US 12,189,717 B1
	Automatic partitioning of machine learning models for training across multiple devices
Can Karakus, Redwood City, CA (US); Rahul Raghavendra Huilgol, San Jose, CA (US); Anirudh Subramanian, Redwood City, CA (US); Fei Wu, Sunnyvale, CA (US); Christopher Cade Daniel, San Jose, CA (US); Akhil Mehra, Saratoga, CA (US); Ajay Paidi, Newark, CA (US); Yutong Zhang, Belmont, CA (US); Indu Thangakrishnan, Santa Clara, CA (US); and Luis Alves Pereira Quintela, Mountain View, CA (US)
Assigned to Amazon Technologies, Inc., Seattle, WA (US)
Filed by Amazon Technologies, Inc., Seattle, WA (US)
Filed on Nov. 27, 2020, as Appl. No. 17/105,998.
Int. Cl. G06F 18/21 (2023.01); G06F 9/48 (2006.01); G06F 9/50 (2006.01); G06F 9/54 (2006.01); G06F 18/211 (2023.01); G06N 20/00 (2019.01)

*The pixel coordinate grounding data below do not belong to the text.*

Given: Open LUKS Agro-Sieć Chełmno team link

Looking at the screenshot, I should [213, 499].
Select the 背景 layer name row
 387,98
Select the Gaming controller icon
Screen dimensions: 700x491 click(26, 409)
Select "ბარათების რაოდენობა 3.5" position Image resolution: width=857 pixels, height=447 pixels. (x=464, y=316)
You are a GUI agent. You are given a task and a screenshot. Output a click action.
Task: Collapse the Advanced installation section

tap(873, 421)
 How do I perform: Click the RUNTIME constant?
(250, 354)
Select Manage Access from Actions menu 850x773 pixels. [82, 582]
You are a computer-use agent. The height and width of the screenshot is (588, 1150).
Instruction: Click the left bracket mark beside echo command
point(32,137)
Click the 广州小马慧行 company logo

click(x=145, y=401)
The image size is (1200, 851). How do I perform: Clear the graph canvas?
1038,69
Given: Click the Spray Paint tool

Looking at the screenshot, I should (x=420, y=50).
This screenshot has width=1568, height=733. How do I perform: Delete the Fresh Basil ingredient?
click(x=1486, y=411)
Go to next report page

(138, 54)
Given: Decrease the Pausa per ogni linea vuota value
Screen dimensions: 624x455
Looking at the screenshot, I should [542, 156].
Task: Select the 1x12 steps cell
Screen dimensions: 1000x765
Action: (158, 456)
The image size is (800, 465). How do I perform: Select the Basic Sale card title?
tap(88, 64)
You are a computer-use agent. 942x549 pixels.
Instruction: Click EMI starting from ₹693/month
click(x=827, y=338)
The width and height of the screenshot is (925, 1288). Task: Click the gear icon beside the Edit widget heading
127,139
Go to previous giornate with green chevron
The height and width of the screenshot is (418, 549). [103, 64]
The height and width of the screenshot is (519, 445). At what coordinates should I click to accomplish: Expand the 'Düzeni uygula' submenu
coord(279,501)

CPC G06F 18/2163 (2023.01) [G06F 9/4881 (2013.01); G06F 9/5066 (2013.01); G06F 9/54 (2013.01); G06F 18/211 (2023.01); G06N 20/00 (2019.01); G06F 2209/5017 (2013.01)]

17 Claims

1. A system for automatic partitioning of machine learning models and parallel execution management for training across a plurality of devices for different machine learning frameworks, the system comprising:

at least one processor; and

a memory, storing program instructions that when executed by the at least one processor, cause the at least one processor to:

receive a training job for a machine learning model that includes a request for automatic partitioning of the machine learning model across the plurality of devices, wherein the training job is a code file or a script;

evaluate the request to determine one feature in an optimization parameter specified in the request for automatic partitioning, wherein the optimization parameter configures application of a partitioning technique applied to determine the different respective partitions in order to optimize one feature specified in the optimization parameter out of a plurality features that can be optimized;

determine different respective partitions of the machine learning model based, at least in part, on a number of partitions and the optimization parameter, and wherein to determine the different respective partitions of the machine learning model, the program instructions cause the at least one processor to:

execute a first training run to construct a version of the machine learning model on a computer processing unit (CPU) memory; and

apply a selection of a tree-based partitioning algorithm or a graph-based partitioning algorithm using the constructed version of the machine learning model;

generate a schedule for executing the training job across the plurality of processing devices according to the different respective partitions of the machine learning model; and

cause the training job to be executed according to the schedule.